Rev. Douglas Greenaway, President & CEO of the National WIC Association, issued the following statement in response:
“Nearly one out of every five households with children reports not having enough to eat. No matter how you cut it, that is a consequence of policy decisions made by the White House and Senate Republican leadership to delay and dilute relief in the midst of the worst economic crisis since the Great Depression. It will have an impact for decades – shaping pregnancy and birth outcomes and impacting lifelong health and development for young children. Over seven months after the House moved decisively to address the economic fallout of COVID-19, this bipartisan deal – negotiated frantically before a holiday deadline – is only a first step in addressing the hunger and devastation felt by families across the country.
“Throughout this agonizing process, certain members of Congress have kept their focus squarely on the needs, including the food and nutrition needs, of the American people – Speaker Pelosi, Chairman Bobby Scott, and Ranking Member Debbie Stabenow first among them. This agreement rightfully expands SNAP benefits, a decision that should have been made in March before millions of new families went months without access to enough food.
“In May, a bipartisan proposal introduced by Reps. Kim Schrier (D-WA) and Ron Wright (R-TX) would have complemented the SNAP expansion by enhancing WIC benefits for fruits and vegetables, ensuring continued access to nutritious foods for expectant and new parents and their babies and young children while strengthening markets for fruit and vegetable producers. This proposal – despite being included in the HEROES Act and the recent bipartisan framework unveiled by legislators like Sen. Joe Manchin (D-WV), Susan Collins (R-ME), and Lisa Murkowski (R-AK) – was not included in the final agreement.

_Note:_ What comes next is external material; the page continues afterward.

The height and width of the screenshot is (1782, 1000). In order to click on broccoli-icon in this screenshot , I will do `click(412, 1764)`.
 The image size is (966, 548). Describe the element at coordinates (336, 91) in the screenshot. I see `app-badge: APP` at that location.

“Families with young children are left wondering: why not both? WIC providers would be the first to warn against splitting the baby, and this is yet another case where bipartisan negotiations water down comprehensive solutions to a national crisis. Babies and young children are not Red or Blue, they are in need of the quality nutrition support and services that WIC offers.

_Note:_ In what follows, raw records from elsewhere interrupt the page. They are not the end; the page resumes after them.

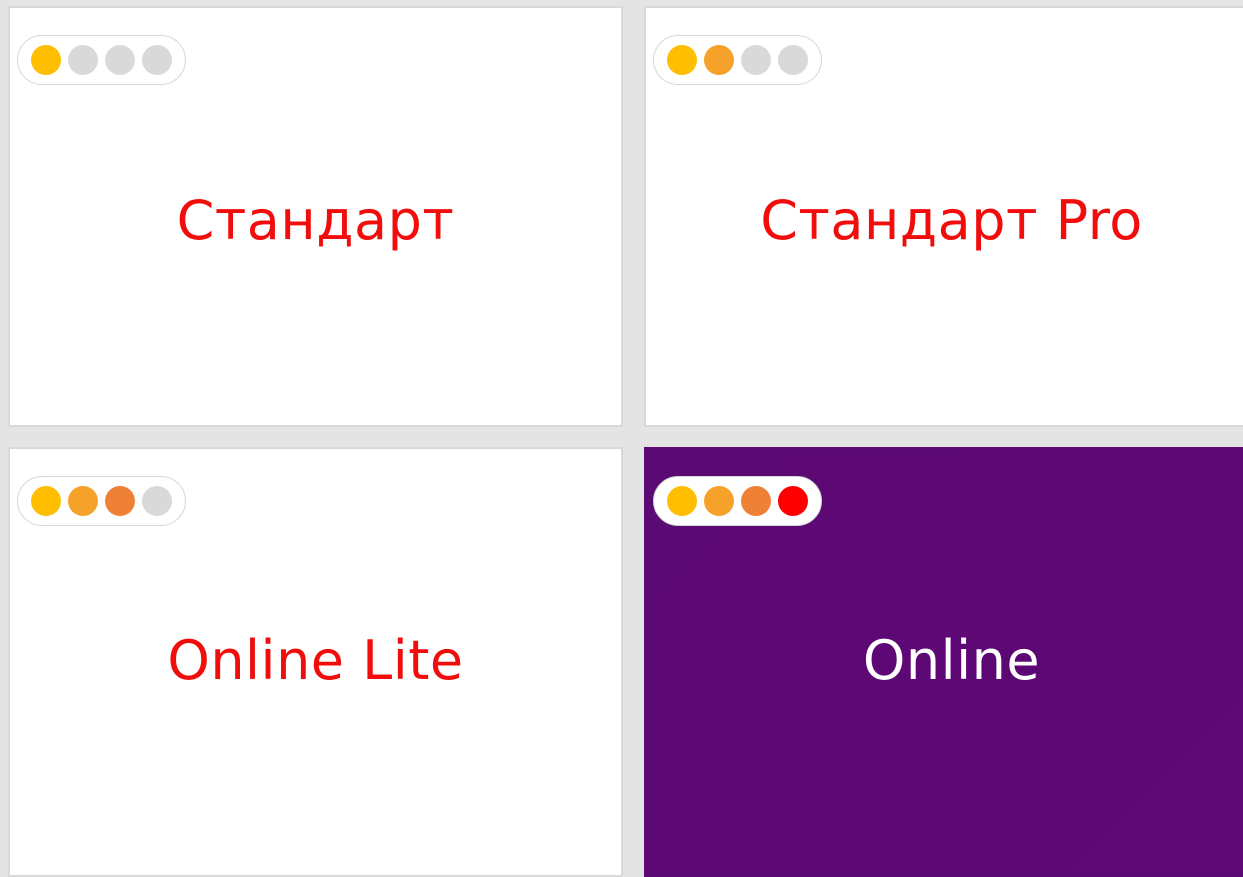 The image size is (1243, 877). Describe the element at coordinates (952, 660) in the screenshot. I see `plan-title: Online` at that location.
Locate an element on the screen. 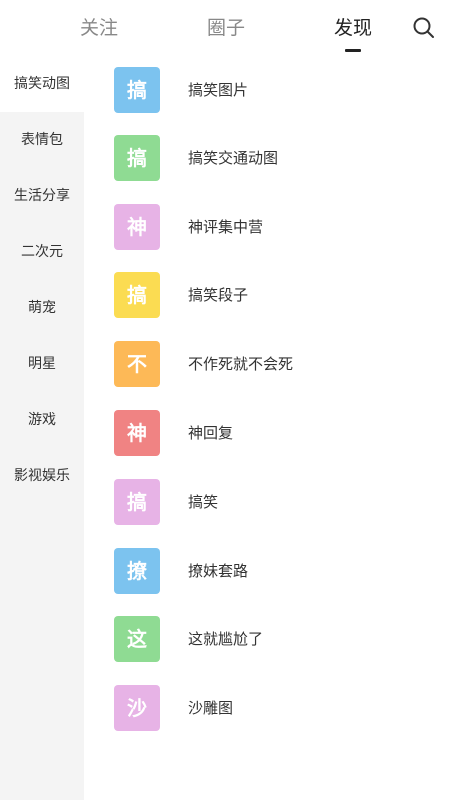 The height and width of the screenshot is (800, 450). list-item: 神 神回复 is located at coordinates (267, 433).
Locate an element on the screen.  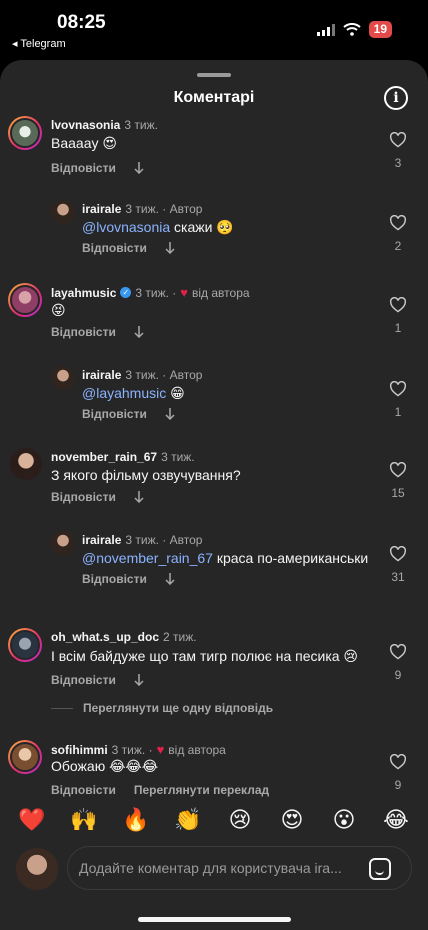
battery-indicator: 19 is located at coordinates (380, 30).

“Many other important priorities were similarly set aside in the final agreement – including desperately needed state and local government aid. In the midst of an unprecedented public health crisis, policymakers should leverage all available tools to help struggling families. Far more action will be needed to address hunger, job loss, and economic distress in the coming year.
“The agreement does take meaningful steps to move WIC toward online purchasing. As SNAP households gained access to online purchasing options in the early months of the pandemic, WIC families were left with an unequal shopping experience. Retailers have raced to implement makeshift measures that keep WIC shoppers safe, but USDA took limited steps to engage stakeholders in advancing alternatives to the in-person cashier transaction. Last night’s agreement includes a bipartisan proposal – championed by Reps. Andy Levin (D-MI) and Elise Stefanik (R-NY) – to bring USDA to the table and issue a plan to realize online purchasing by no later than September 30, 2021.

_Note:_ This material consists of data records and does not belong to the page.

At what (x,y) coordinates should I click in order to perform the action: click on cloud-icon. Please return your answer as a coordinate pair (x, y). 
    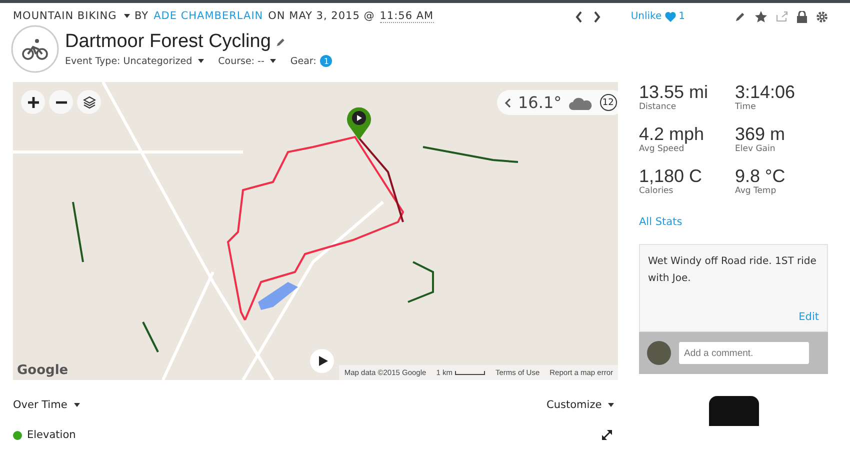
    Looking at the image, I should click on (580, 103).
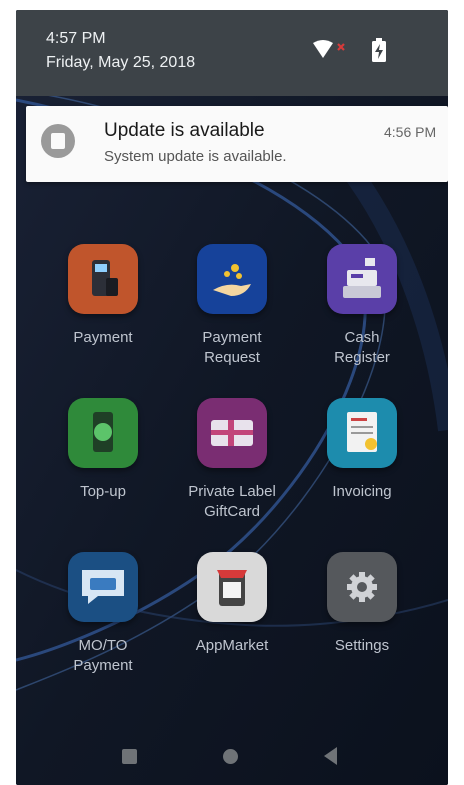 The height and width of the screenshot is (785, 464). What do you see at coordinates (232, 53) in the screenshot?
I see `status-bar: 4:57 PM Friday, May 25, 2018` at bounding box center [232, 53].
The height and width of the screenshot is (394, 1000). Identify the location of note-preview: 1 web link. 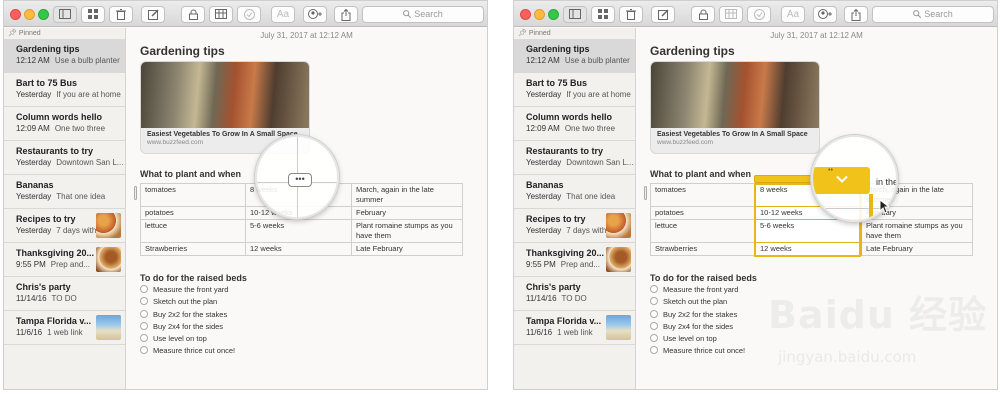
(575, 332).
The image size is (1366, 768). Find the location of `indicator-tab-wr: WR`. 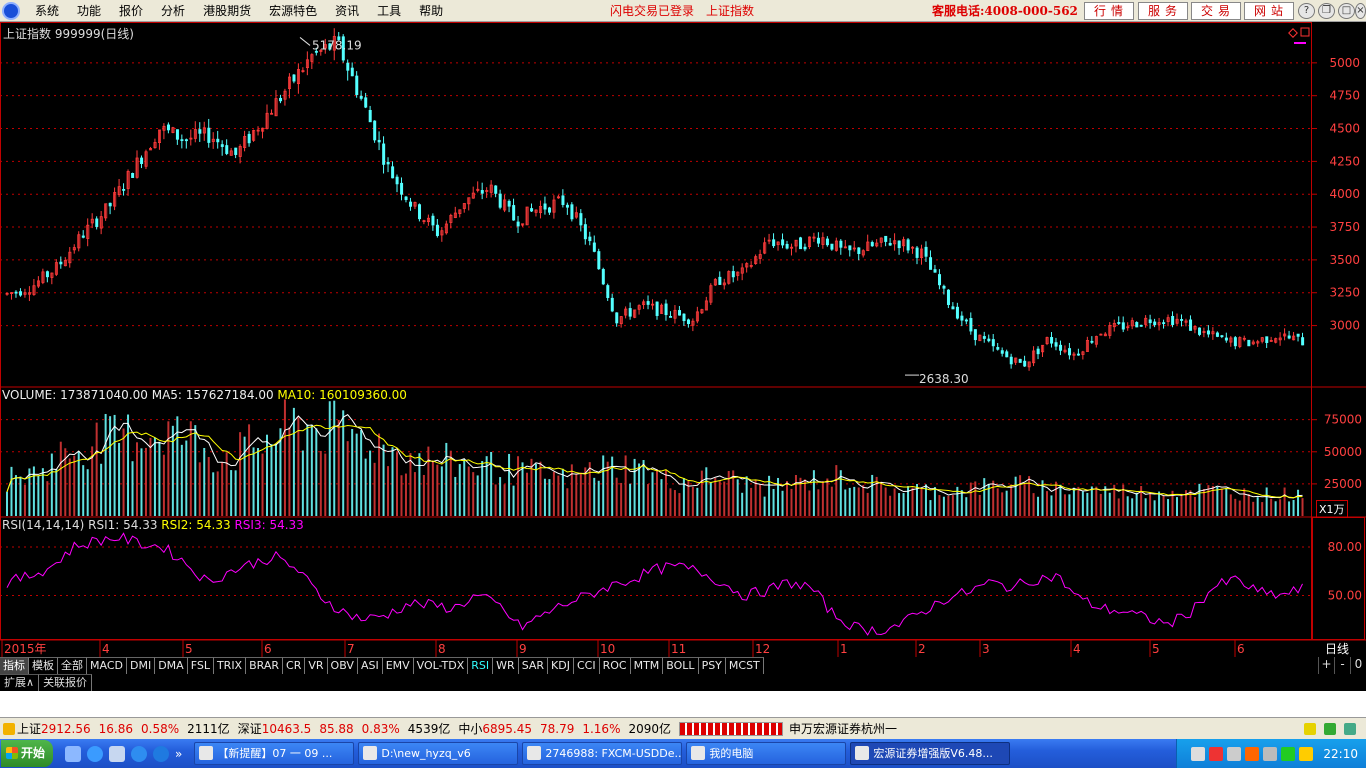

indicator-tab-wr: WR is located at coordinates (506, 666).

“It is shameful that the White House and Senate Republican leadership delayed this necessary aid for so long, slamming the door on the outstretched hands of hungry Americans time and time again. Last night’s agreement is an urgently needed step toward mitigating the catastrophic impacts of hunger on American families, but it will not fully resolve the crisis. We urge the new Congress to immediately take up additional COVID relief in January, working with the incoming Biden-Harris Administration to comprehensively address the devastating hunger and nutrition impacts of the COVID-19 pandemic.”